Peter looked at Slava and smiled dumbly, pointing his pen at Turtle-Face. The Devickis, nobles of Poland, had partaken of Russian boar and timber but hadn’t bothered with the language. Peter was straining for the dim corners of long-unvisited brain rooms where a grandmother or grandfather once used words that shared more than they didn’t with Russian. From where in Poland had Peter’s ancestors come? Slava would have to ask him. Minsk had been the western edge of the Soviet Union until 1939, the villages west of it Polish territory. If it wasn’t for transliteration and history, he and Peter could have been countrymen. Peter could have been Slava’s Slav twin.

Slava was about to start across to help when one of Settledecker’s assistants appeared before them. She knelt in front of the old man, her black top hot just to look at. Settledecker seemed to surround himself only with women. Peter said something to the girl, then looked back at Slava, thumbs up.

At last everything was ready — the seniors seated, the assistants lined up behind Settledecker, the cameramen staring into their viewfinders. Settledecker scratched at his beard and approached the microphone, his modest potbelly jiggling. Cautiously, he tapped the head, as if it were the first microphone of his life.

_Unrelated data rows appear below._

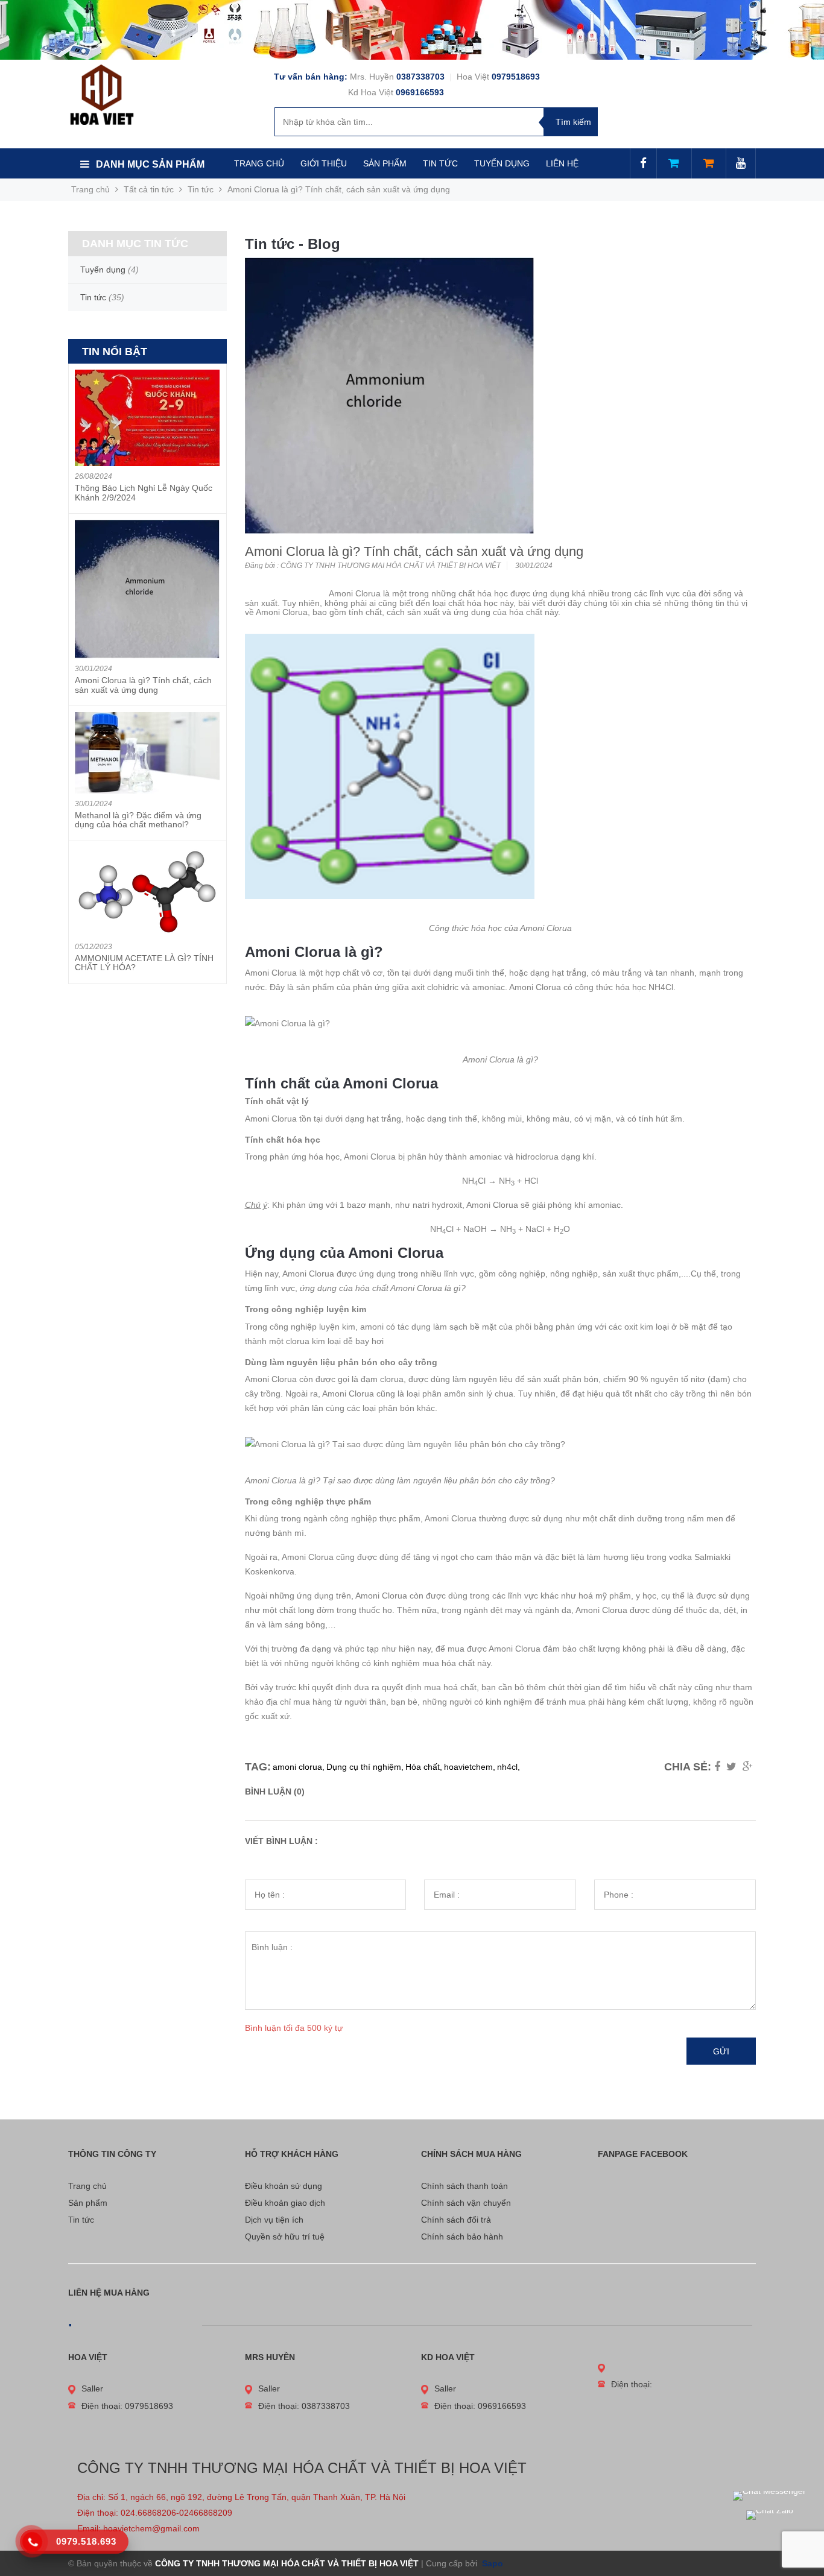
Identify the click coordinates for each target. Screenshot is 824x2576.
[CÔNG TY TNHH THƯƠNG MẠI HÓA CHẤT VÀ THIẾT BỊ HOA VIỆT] (101, 94)
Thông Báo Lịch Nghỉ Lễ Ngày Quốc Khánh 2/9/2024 (143, 492)
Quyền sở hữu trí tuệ (285, 2236)
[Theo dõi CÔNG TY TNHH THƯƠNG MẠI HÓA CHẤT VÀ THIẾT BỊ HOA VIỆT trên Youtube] (741, 164)
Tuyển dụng (102, 269)
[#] (412, 30)
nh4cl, (508, 1767)
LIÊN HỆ (562, 163)
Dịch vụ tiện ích (274, 2219)
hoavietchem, (469, 1767)
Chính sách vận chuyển (466, 2203)
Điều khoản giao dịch (285, 2203)
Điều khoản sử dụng (283, 2186)
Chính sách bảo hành (462, 2236)
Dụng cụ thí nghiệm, (365, 1767)
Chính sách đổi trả (456, 2219)
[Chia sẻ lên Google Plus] (748, 1767)
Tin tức (81, 2219)
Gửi (721, 2051)
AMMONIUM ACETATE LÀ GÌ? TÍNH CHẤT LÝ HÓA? (144, 962)
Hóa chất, (423, 1767)
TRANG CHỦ (259, 163)
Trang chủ (87, 2186)
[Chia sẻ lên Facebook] (717, 1767)
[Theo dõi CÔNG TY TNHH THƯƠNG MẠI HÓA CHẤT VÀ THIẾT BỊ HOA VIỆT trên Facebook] (643, 164)
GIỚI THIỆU (323, 163)
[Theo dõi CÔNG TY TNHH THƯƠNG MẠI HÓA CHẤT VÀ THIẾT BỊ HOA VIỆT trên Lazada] (674, 164)
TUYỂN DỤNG (502, 163)
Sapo (491, 2563)
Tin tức (201, 189)
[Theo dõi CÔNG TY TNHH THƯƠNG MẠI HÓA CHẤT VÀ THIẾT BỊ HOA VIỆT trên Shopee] (709, 164)
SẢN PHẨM (385, 163)
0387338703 (421, 76)
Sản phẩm (87, 2203)
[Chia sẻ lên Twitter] (731, 1767)
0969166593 (420, 92)
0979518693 (516, 76)
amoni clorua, (299, 1767)
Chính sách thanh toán (464, 2186)
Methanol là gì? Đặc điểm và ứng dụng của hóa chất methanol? (138, 819)
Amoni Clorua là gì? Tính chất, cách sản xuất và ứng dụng (143, 684)
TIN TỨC (440, 163)
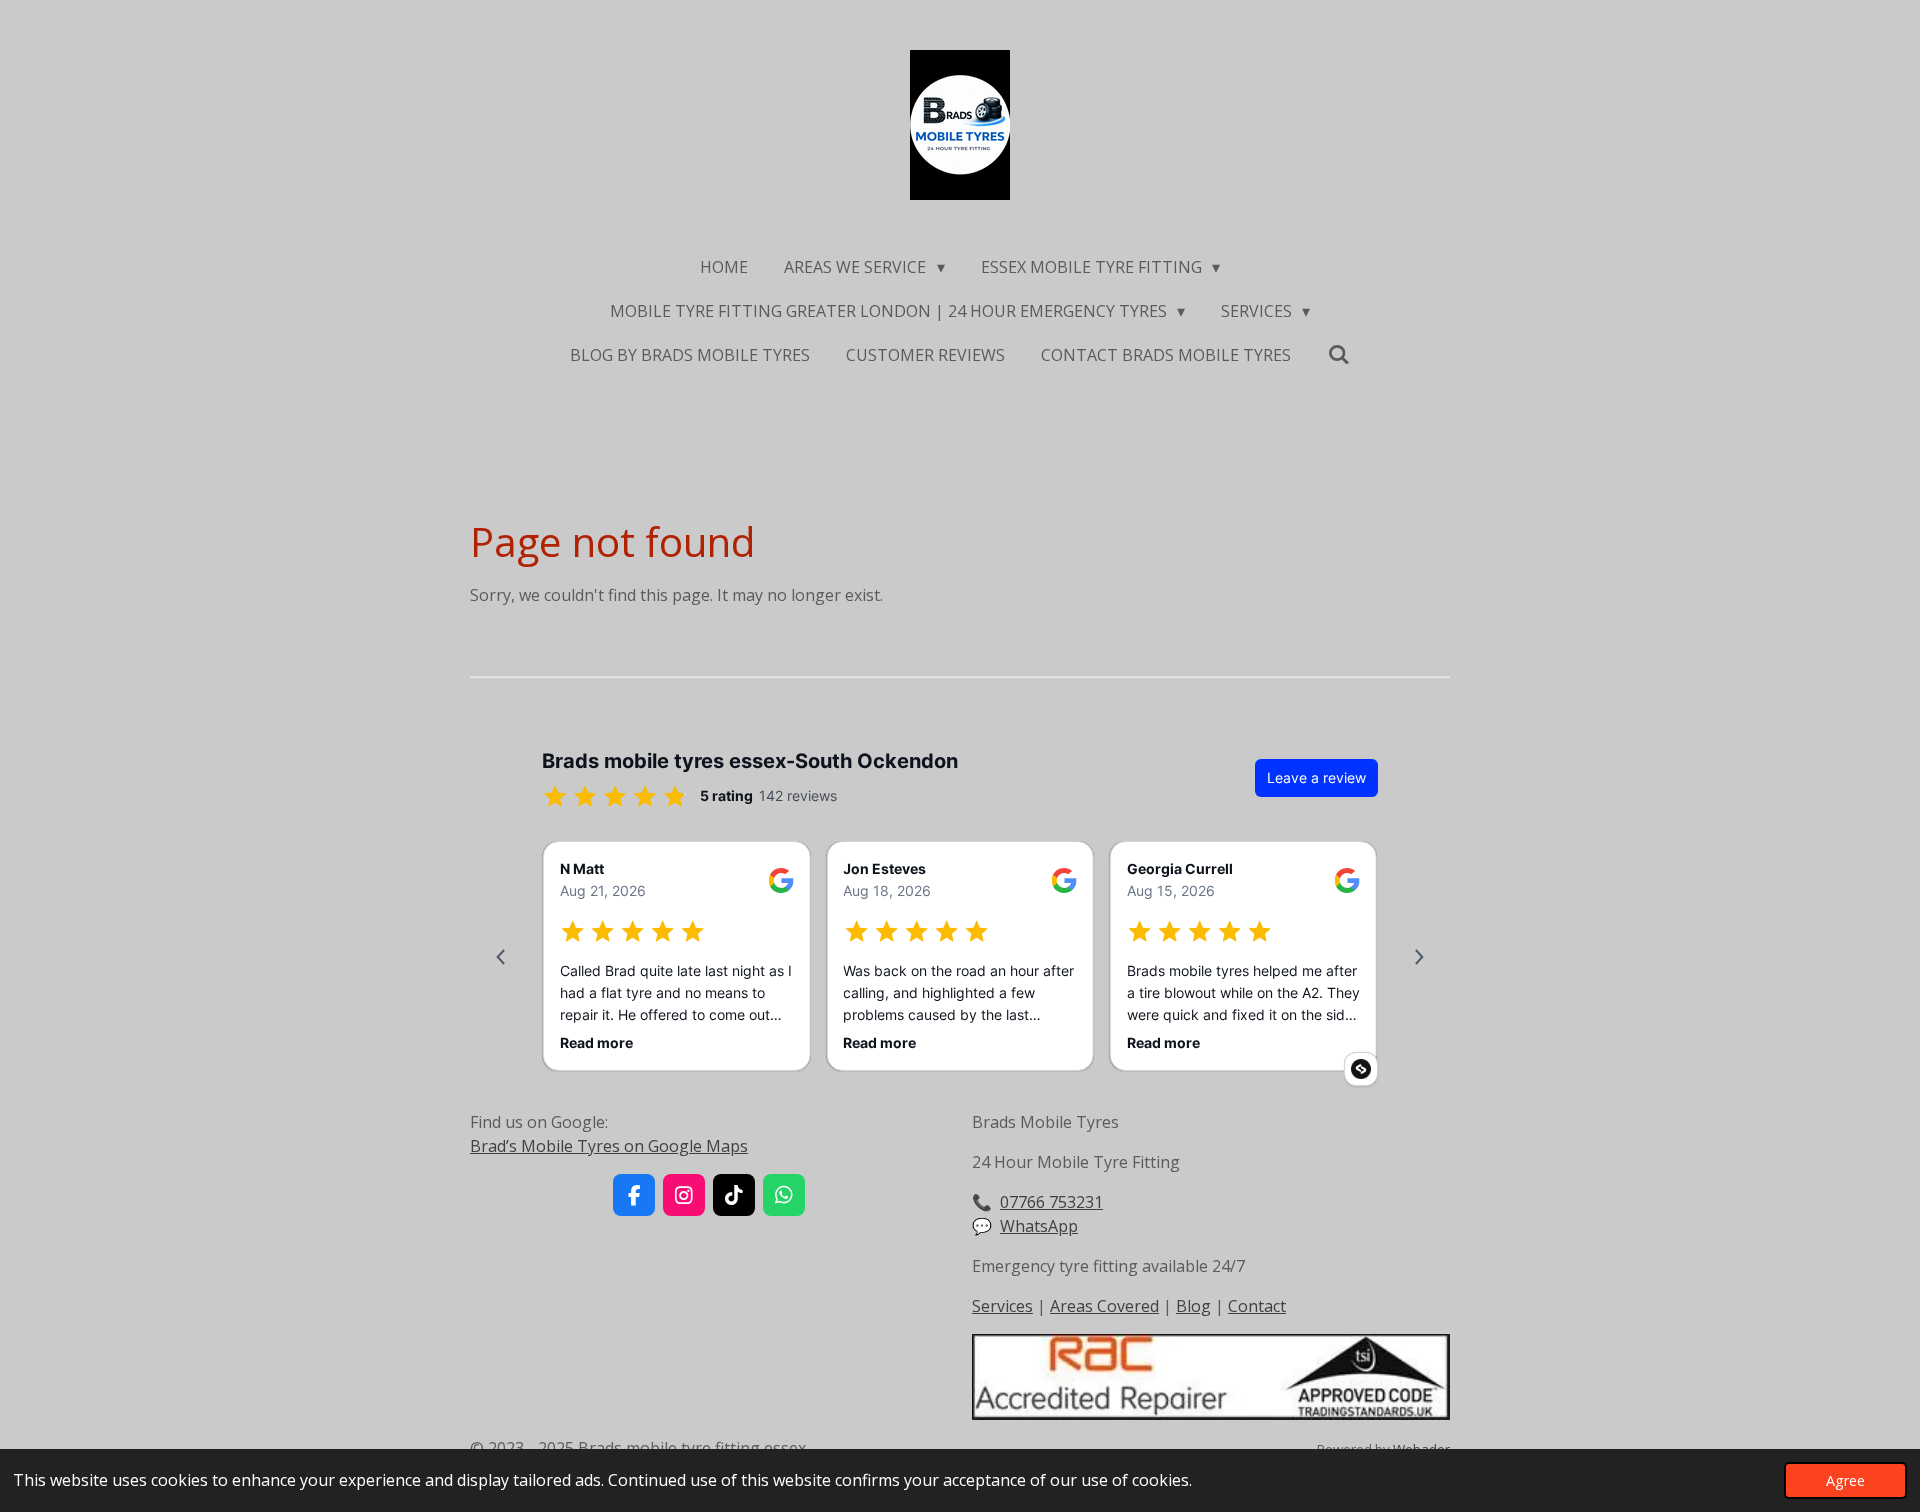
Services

“Ladies and gentlemen,” he said. He swiveled to face the rows of folding chairs. “Survivors,” he nodded. He returned his gaze to the cameras and looked ahead without speaking. All at once there was too much silence. Settledecker coughed. Then he turned back to the folding chairs. The pensioners were motionless. Settledecker rolled his eyes and, half turning, hissed to someone behind him. One of the assistants ran down the steps of the dais and whispered into the ear of the woman in the corner chair of the first row. Oi-oi-oi. The woman slapped her forehead and pulled at the nylon jacket of the woman next to her. “Poshli, Roza, my idyom!” Let’s go, Roza, we’re moving.

The first row followed with discipline. Then the second, waiting patiently until the first had filed out. Settledecker nodded from the stage. The lead woman, the assistant’s hand gently steering her back, began to mount the platform. Roza and the rest followed. Ghosts, they were going to file past Settledecker as he spoke.

“Ladies and gen—” Settledecker started again, but a tugboat blared from the Hudson. He opened his hands to the sky. “We will begin, of course, only when God wills it.” Light laughter from the grass. “Ladies and gentlemen,” he said. He half turned again: “Survivors.” He pointed at the cameras. “And I do call them survivors. Because they are. I am going to pose a question to you. Any of you. You, sir.” He selected a cameraman. “Imagine your country — our country — is invaded. Imagine our conquerors — and make no mistake, we’ve been conquered — our conquerors have no special feeling for Americans, but it’s New Yorkers they really dislike. Oh, they really hate them. Difficult to imagine, isn’t it?” Another round of laughter. “The rest of America is more or less autonomous, but New Yorkers they herd into concentration camps.” Settledecker lifted his hand and began to count on his fingers. “Starvation. Disease. Extermination. Gas chambers. You see what I’m getting at. Sir, where are you from?”